Data for locating displayed items:
--------------------
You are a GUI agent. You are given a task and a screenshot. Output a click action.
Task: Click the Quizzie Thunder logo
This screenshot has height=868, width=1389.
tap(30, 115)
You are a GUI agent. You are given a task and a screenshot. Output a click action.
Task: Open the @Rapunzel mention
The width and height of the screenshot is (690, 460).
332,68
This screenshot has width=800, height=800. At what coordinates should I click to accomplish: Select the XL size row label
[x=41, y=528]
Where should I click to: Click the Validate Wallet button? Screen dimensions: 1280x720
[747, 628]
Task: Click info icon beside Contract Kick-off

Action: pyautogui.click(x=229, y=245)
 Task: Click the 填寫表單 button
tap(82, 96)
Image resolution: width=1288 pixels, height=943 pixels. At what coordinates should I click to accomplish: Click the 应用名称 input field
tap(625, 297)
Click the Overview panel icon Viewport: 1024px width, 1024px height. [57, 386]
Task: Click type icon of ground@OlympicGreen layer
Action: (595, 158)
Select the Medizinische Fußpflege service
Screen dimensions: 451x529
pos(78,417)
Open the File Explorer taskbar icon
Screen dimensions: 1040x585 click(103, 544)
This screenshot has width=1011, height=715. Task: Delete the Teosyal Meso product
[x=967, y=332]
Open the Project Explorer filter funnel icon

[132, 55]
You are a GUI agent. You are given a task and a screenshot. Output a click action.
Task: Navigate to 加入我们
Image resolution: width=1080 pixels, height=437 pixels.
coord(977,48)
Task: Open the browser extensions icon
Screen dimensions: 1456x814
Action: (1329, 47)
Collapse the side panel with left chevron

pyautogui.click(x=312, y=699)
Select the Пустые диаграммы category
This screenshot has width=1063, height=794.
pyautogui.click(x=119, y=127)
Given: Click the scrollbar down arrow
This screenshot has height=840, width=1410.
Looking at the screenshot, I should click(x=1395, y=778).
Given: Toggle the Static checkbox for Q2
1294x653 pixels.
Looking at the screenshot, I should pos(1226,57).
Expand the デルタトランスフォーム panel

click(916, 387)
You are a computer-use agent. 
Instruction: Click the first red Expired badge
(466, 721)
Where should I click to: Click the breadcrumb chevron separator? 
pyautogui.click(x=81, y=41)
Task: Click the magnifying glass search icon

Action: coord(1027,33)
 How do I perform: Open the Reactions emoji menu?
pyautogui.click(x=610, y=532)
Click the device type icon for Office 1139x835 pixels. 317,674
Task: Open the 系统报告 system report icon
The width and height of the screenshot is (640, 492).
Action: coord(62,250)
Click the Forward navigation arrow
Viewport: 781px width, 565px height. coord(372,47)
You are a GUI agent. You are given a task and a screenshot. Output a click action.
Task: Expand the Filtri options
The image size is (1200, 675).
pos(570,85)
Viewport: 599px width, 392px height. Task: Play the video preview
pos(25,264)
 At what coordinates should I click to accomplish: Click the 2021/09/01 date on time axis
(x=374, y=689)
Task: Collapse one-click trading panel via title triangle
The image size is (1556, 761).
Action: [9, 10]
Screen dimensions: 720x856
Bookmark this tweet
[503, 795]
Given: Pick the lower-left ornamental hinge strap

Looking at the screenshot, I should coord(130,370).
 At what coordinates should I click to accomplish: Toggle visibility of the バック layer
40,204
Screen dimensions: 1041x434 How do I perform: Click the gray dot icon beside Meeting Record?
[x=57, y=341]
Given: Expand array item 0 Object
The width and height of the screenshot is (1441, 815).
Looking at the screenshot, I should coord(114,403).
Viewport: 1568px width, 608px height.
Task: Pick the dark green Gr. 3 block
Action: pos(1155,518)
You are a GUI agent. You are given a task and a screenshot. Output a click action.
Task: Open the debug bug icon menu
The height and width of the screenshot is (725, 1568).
--------------------
Show every line of the data above that contains the word "button".

Where should I click to: Click the Validate Wallet button? Screen dimensions: 1280x720
 Task: Click the 填寫表單 button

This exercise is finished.